> **Exercise goal**
Check each statement against the discussion thread below about rewriting software, answering yes or no and quoting the words from the thread that decide it. (a) A codebase in one series of consumer products lasted more than 10 years. (b) Microsoft carried its Pyramid Project rewrite through to completion. (c) The rewritten codebase turned out larger than the one it replaced.

> **Excerpt**
□ □ □ □

6 points by palish on July 31, 2007 | hide | past | favorite | 8 comments
The decision to rewrite software has hurt some companies. However, we only hear about the bad that's come from a software rewrite, never the good. So with today's new coding methods, do articles like this one still apply? http://www.joelonsoftware.com/articles/fog0000000069.html

Have any of you rewritten or made the decision to rewrite a large codebase? I know Kiko mentioned it as one of the things that hurt them. Microsoft was about to do it with their Pyramid Project, but it was axed.

Another question, for YC: Do YC companies generally rewrite their projects after Demo Day (since it's supposed to be a throwaway prototype), or work with what they've got?



In one ongoing series of consumer products, my several-hundred-thousand-line codebase lasted for well over 10 years. There was no reason to mess with it. Yes, I thought parts were messy... but there was also great stuff in it that I'm very happy survived intact.

Then decades later, on an entirely different product, in a different business...

We had to migrate our product to a new OS platform, as well as needing to fulfill much wider requirements for our customers. The existing code just wouldn't allow this, even if it were stretched and stretched.

So I rewrote most of the codebase.

In some ways I was tortured knowing we had a functioning product that already handled things I was rewriting (even though it was on an obsolete platform). Especially since the rewriting process takes longer than zero.

On the other hand, the new set of code turned out smaller, simpler, more reliable, much more flexible, and is now working well as a foundation our for business.

□ □ □ □

> **Data excerpt**
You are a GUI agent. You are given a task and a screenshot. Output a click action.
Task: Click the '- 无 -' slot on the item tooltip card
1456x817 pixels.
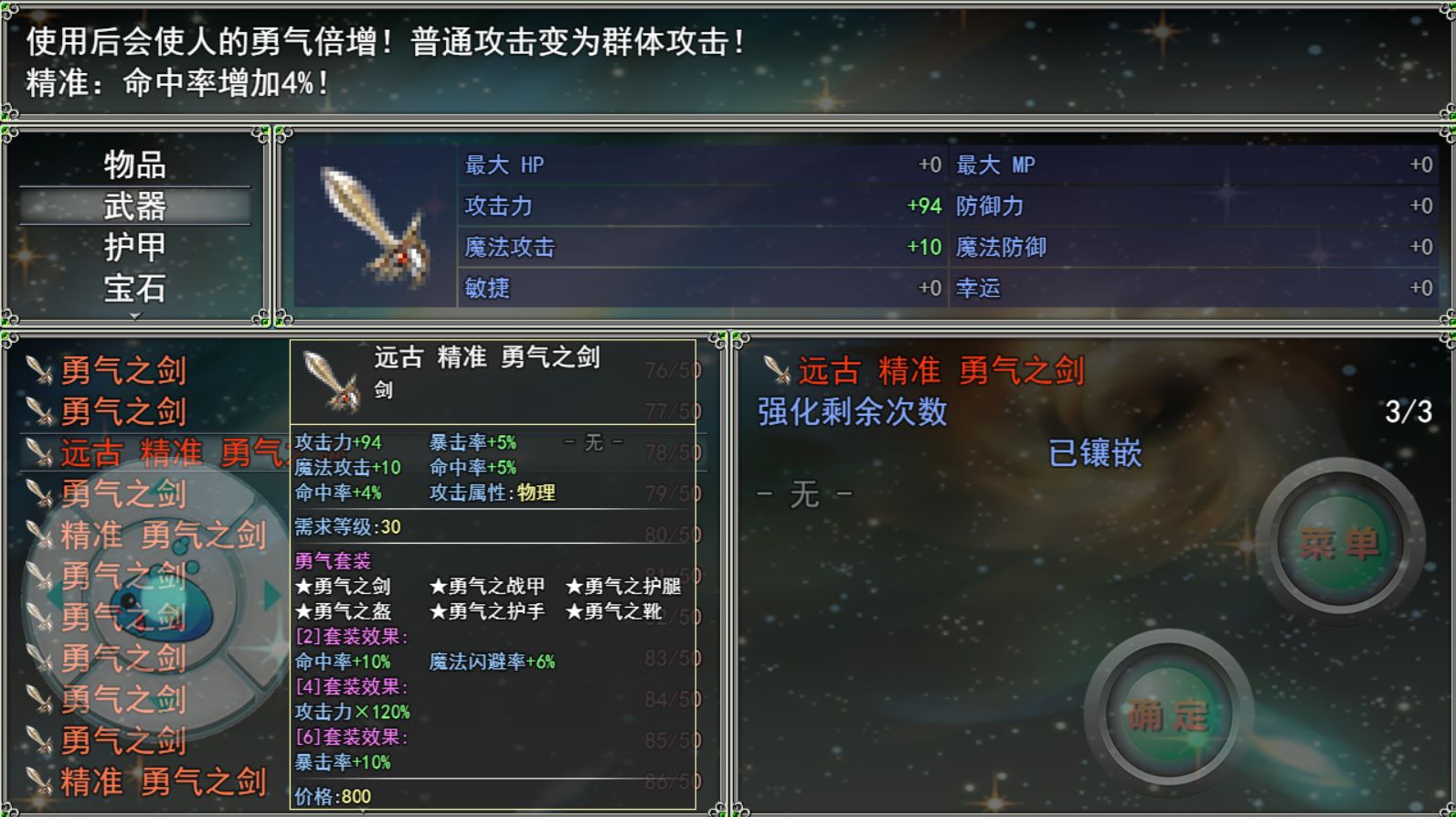pos(595,440)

□ □ □ □

> **Written answer**
(a) Yes: "my several-hundred-thousand-line codebase lasted for well over 10 years."
(b) No: "Microsoft was about to do it with their Pyramid Project, but it was axed."
(c) No: "the new set of code turned out smaller, simpler, more reliable, much more flexible"